PROBLEM REQUIREMENTS
Can you print every line of the listing below word for word, leaving out the pictures?

Element and text position data:
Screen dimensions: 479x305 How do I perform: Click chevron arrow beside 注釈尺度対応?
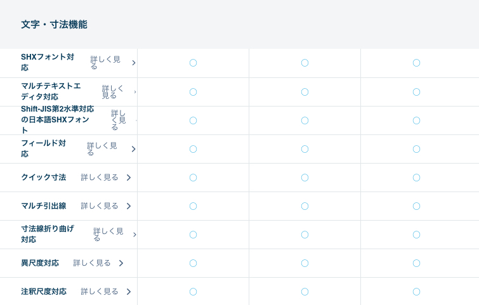[129, 292]
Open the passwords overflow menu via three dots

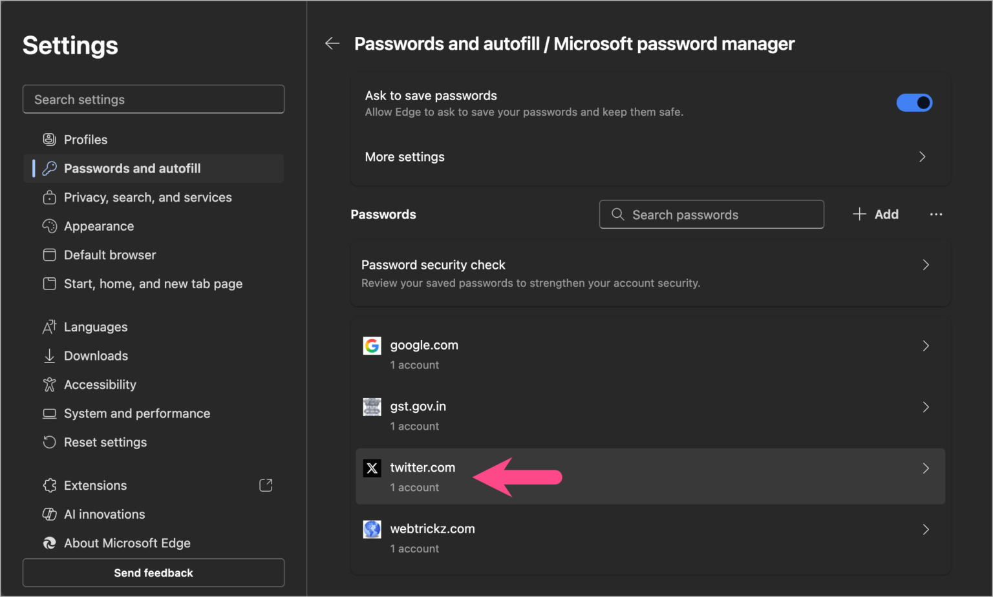click(x=936, y=214)
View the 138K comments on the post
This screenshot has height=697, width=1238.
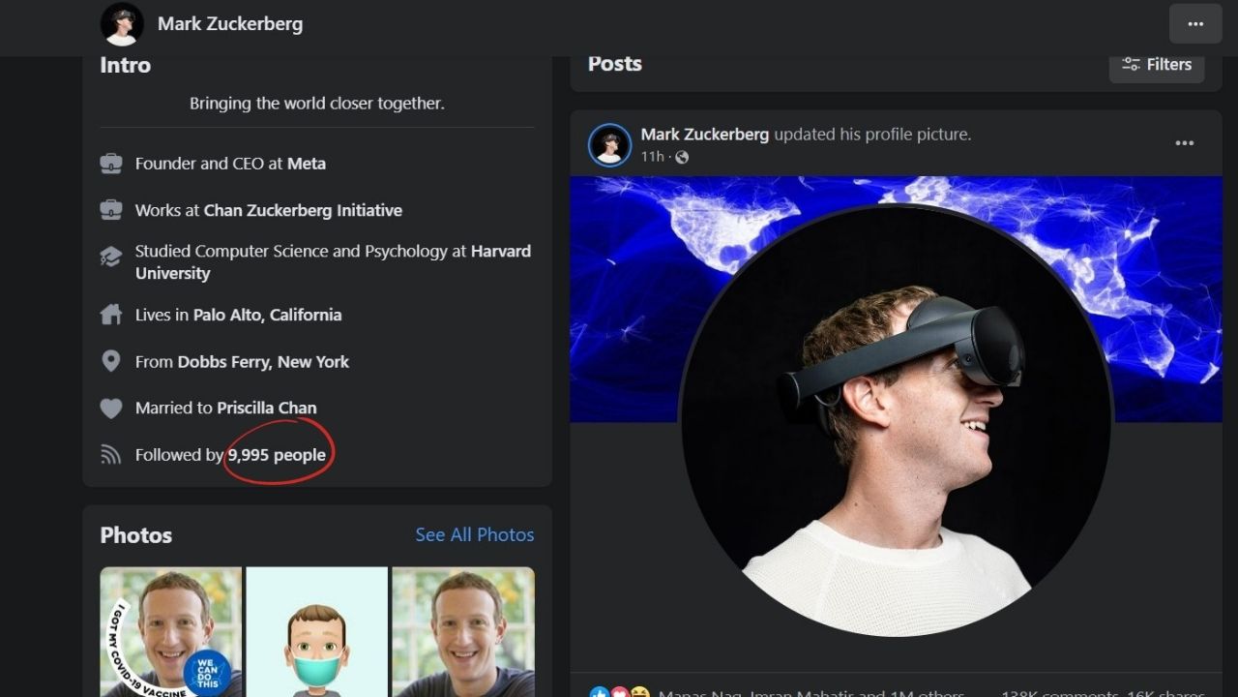pos(1058,693)
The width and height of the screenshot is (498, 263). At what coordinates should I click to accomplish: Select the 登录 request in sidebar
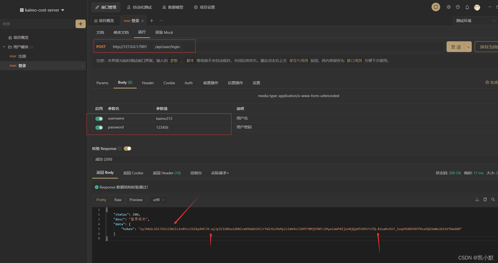click(x=22, y=66)
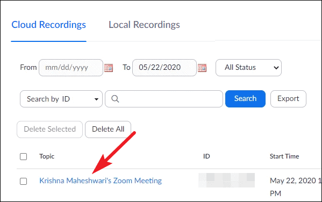Image resolution: width=322 pixels, height=202 pixels.
Task: Check the box for Krishna Maheshwari's meeting
Action: [x=24, y=181]
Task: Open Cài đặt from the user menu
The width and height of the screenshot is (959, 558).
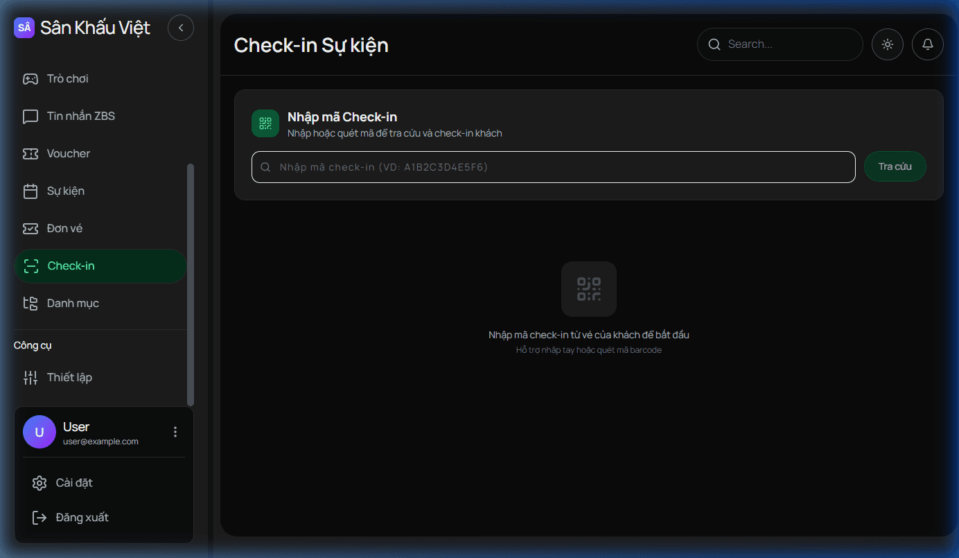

SOLVED EXERCISE
Screen dimensions: 479x305 How do I perform: Click chevron arrow beside 注釈尺度対応?
[129, 292]
Open the passwords overflow menu via three dots

click(x=936, y=214)
View the 138K comments on the post
This screenshot has height=697, width=1238.
pos(1058,693)
The width and height of the screenshot is (498, 263). At what coordinates should I click to accomplish: Select the 登录 request in sidebar
click(x=22, y=66)
Image resolution: width=322 pixels, height=202 pixels.
Task: Check the box for Krishna Maheshwari's meeting
Action: [x=24, y=181]
Task: Open Cài đặt from the user menu
The width and height of the screenshot is (959, 558).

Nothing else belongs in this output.